An Other Study Demands Discrimination Between Adaptation and Evolution

In addition to the discussion about evolution and adaptation that ensued after reading the Pod Mrcaru lizard article here another argument that I came across while reading John Alcock’s “Animal Behavior”[1], an interesting book that I read with enthusiasm. On page 18 Alcock describes a study conducted by P. Grant and R. Grant on Darwin’s finches [2].

The observation can be summarized as follows:

  1. drought years -> large seeds (Tribulus cicloides) -> large billed individuals are favored
    as a result of natural selection finches have larger-than-average beaks
  2. rainy years -> small seed predominate -> small bills are more favorable
    as a result of natural selection finches have smaller-than-average beaks

This can be illustrated by the following graph. In this picture the average beak size and the average amount of precipitation are normalized they equal 1 (y-value). The blue curve shows the amount of precipitation and green is the beak size. The illustration shows how beak size follows the average rainfall. This illustration is not taken from the publication is my model calculation made based on these data.

AdaptationTimescale

The axes don’t bear labels, intentionally, because the same set of curves can be applied to prey-predator relationship, the the adaptation of an eye to light intensity, and to almost every adaptation process. What makes the authors call this evolution?

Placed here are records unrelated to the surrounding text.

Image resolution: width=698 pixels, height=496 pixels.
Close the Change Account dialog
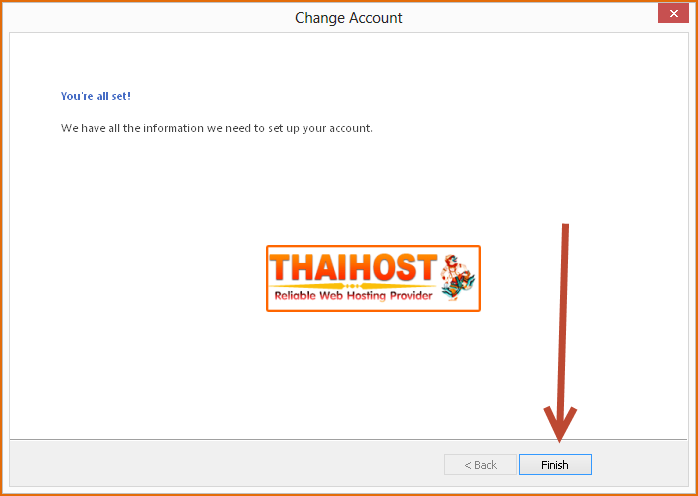click(x=674, y=14)
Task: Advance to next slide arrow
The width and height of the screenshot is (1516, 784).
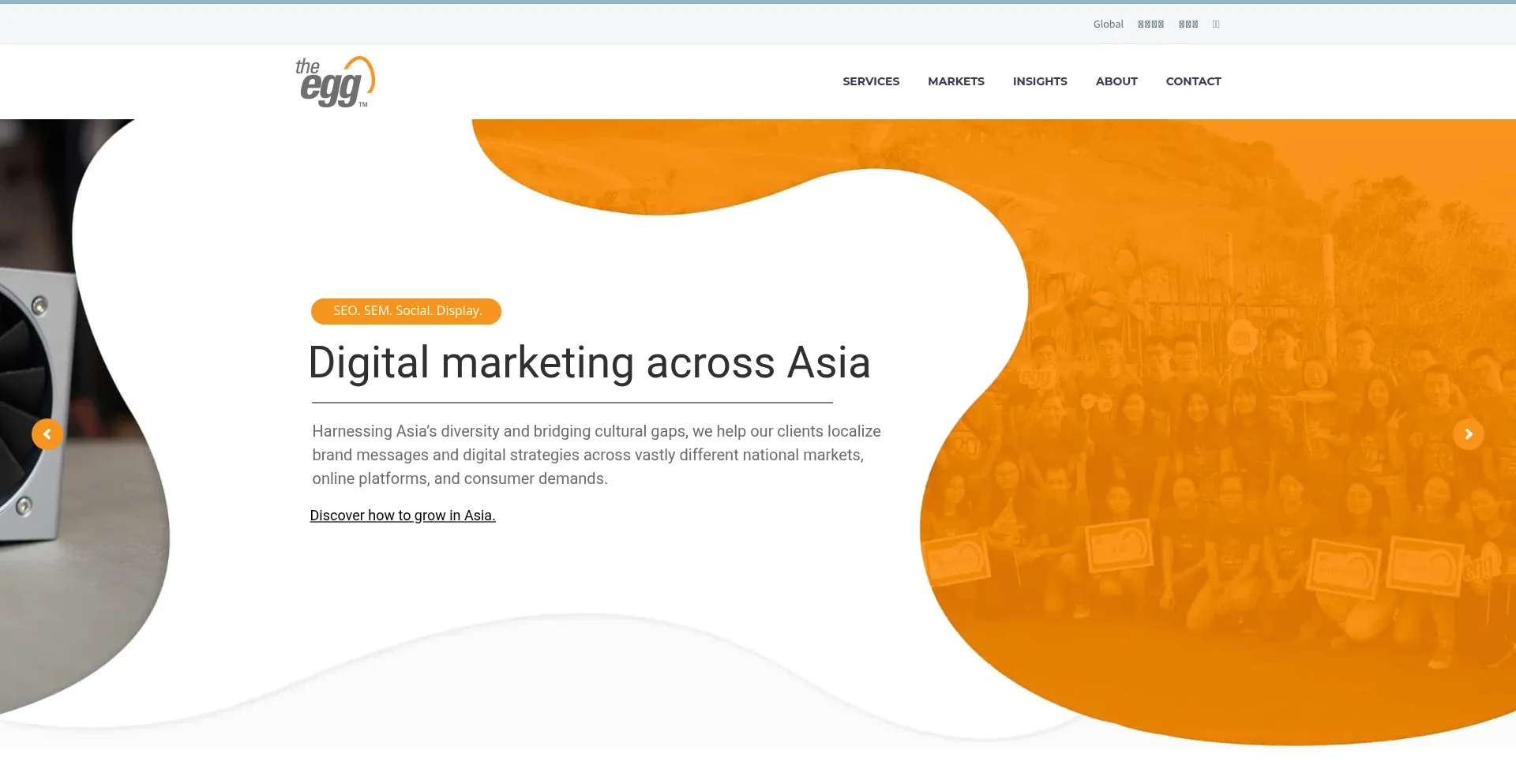Action: point(1469,434)
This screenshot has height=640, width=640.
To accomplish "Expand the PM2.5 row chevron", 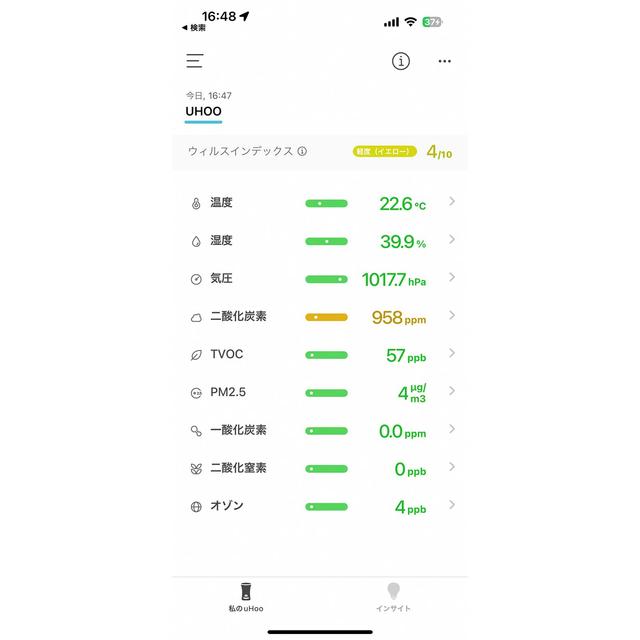I will [452, 391].
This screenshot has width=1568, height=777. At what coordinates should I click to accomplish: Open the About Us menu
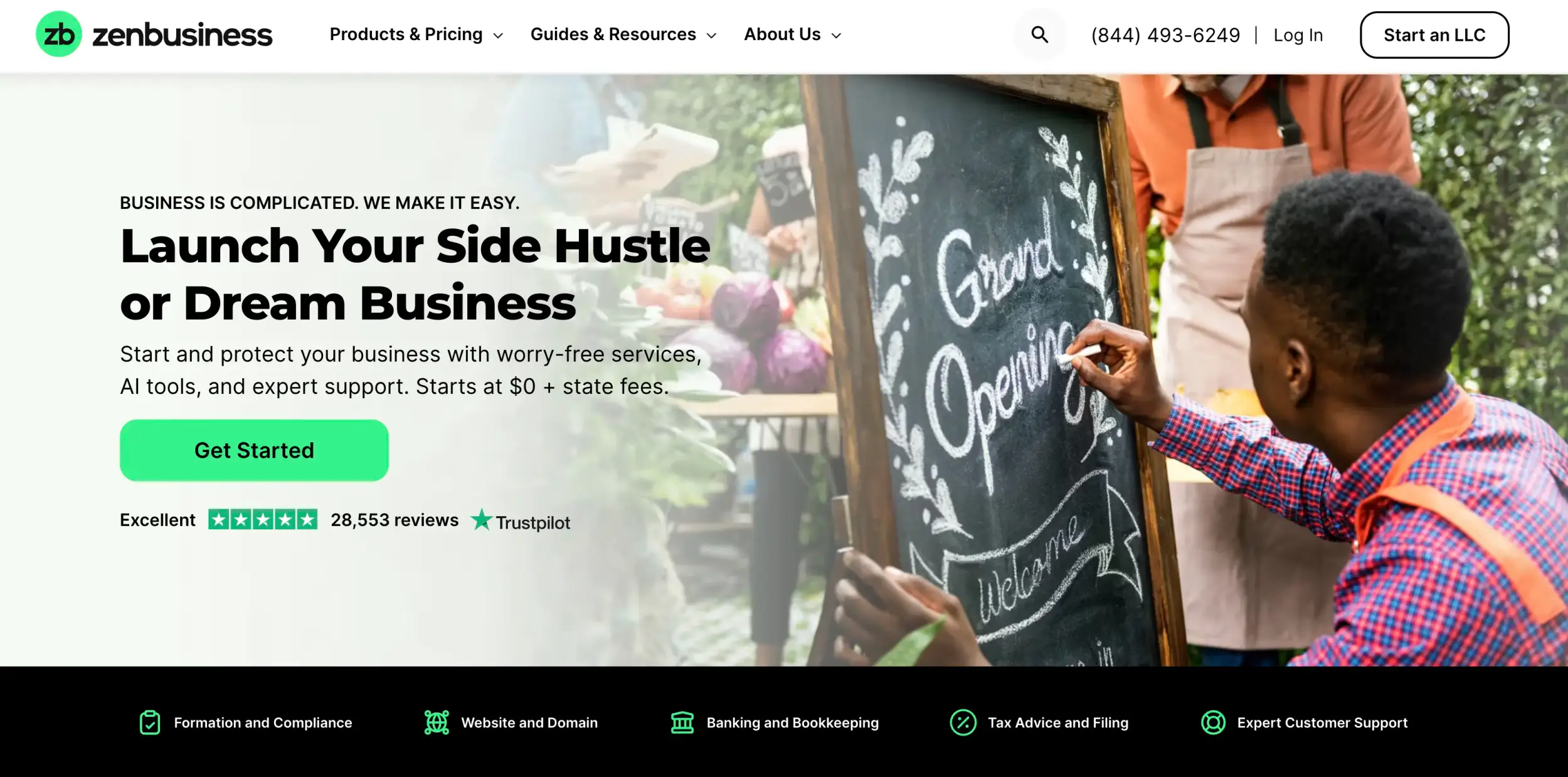(793, 34)
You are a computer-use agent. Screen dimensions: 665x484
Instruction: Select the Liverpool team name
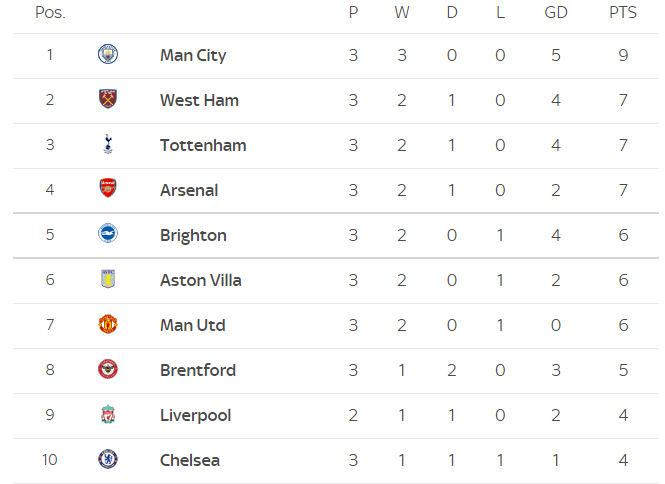pyautogui.click(x=196, y=415)
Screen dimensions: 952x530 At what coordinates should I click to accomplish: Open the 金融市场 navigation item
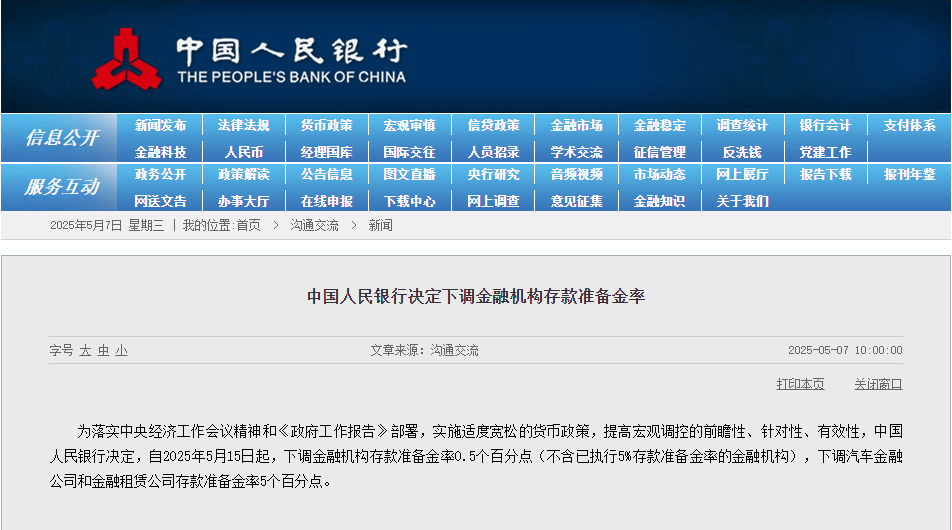click(x=576, y=126)
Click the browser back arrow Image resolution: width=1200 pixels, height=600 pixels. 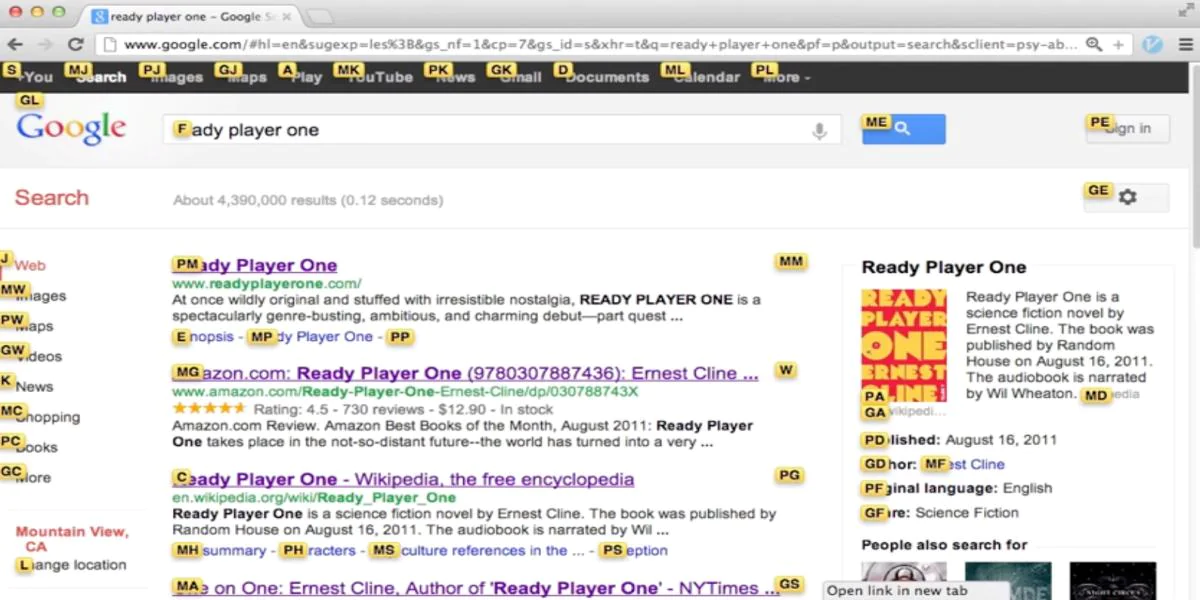point(17,44)
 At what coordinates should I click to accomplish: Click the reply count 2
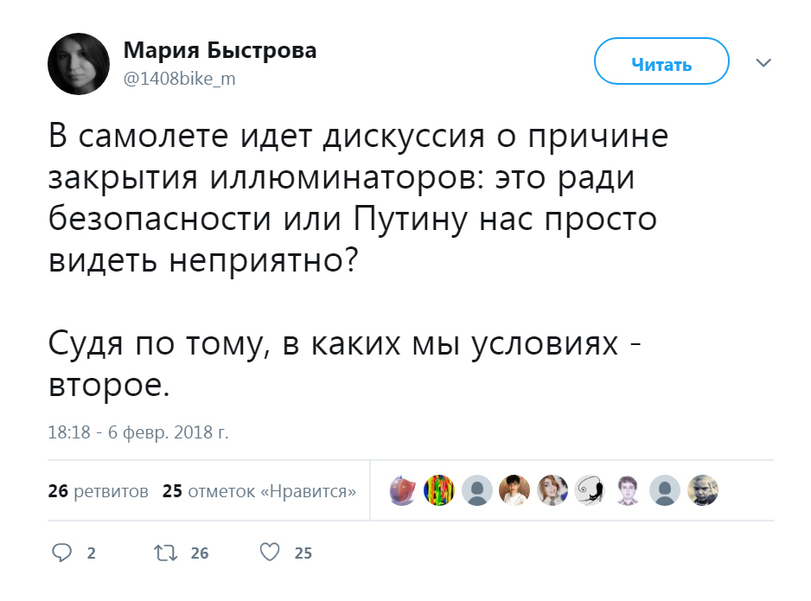coord(92,553)
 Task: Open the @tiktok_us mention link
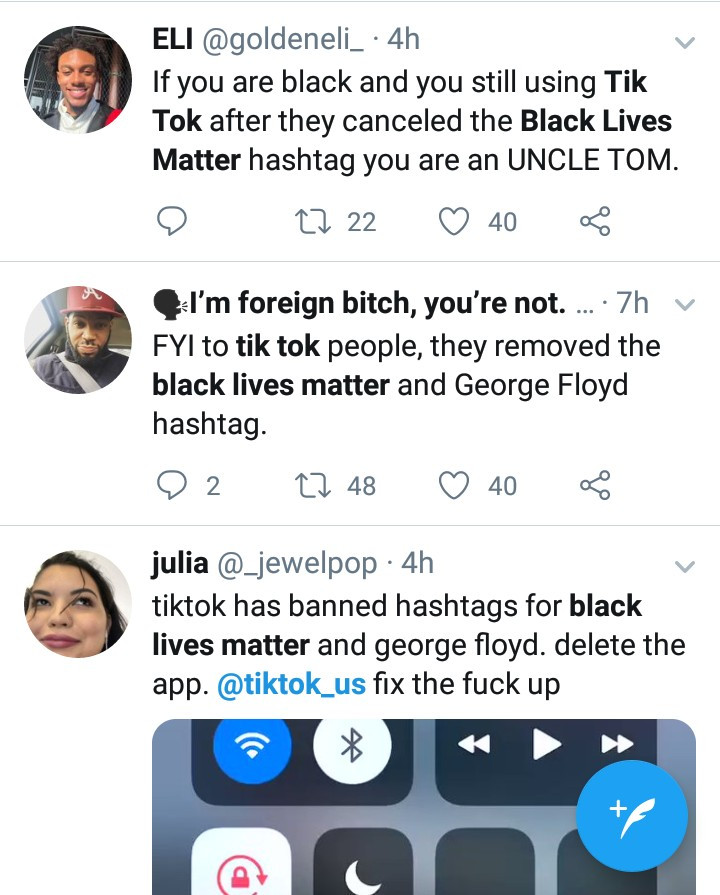point(291,685)
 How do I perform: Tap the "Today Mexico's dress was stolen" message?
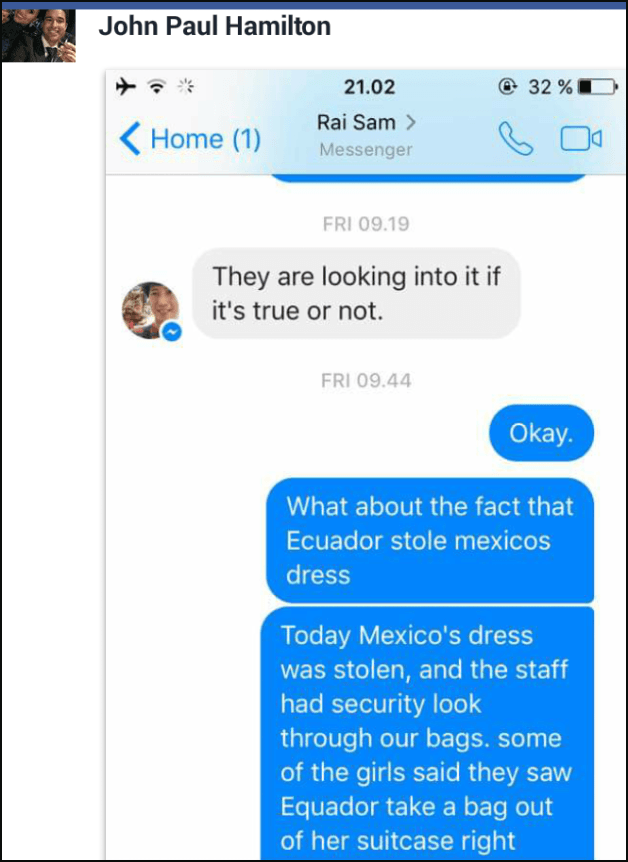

  1. Is it because it involved genetic material? Is that the only reason? Then, for the sake of clarity, I’d prefer the term genetic adaptation and propose to reserve the term evolution to processes that involve progress.
  2. Is it because it involves natural selection? Well, according Fauceir Theory natural selection is subject to adaptation and evolution.

1.    Alcock, J., Animal behavior : an evolutionary approach. 9th ed. 2009, Sunderland, Mass.: Sinauer Associates. xvi, 606 p.
2.    Grant, P.R., Unpredictable Evolution in a 30-Year Study of Darwin’s Finches. Science, 2002. 296(5568): p. 707-711.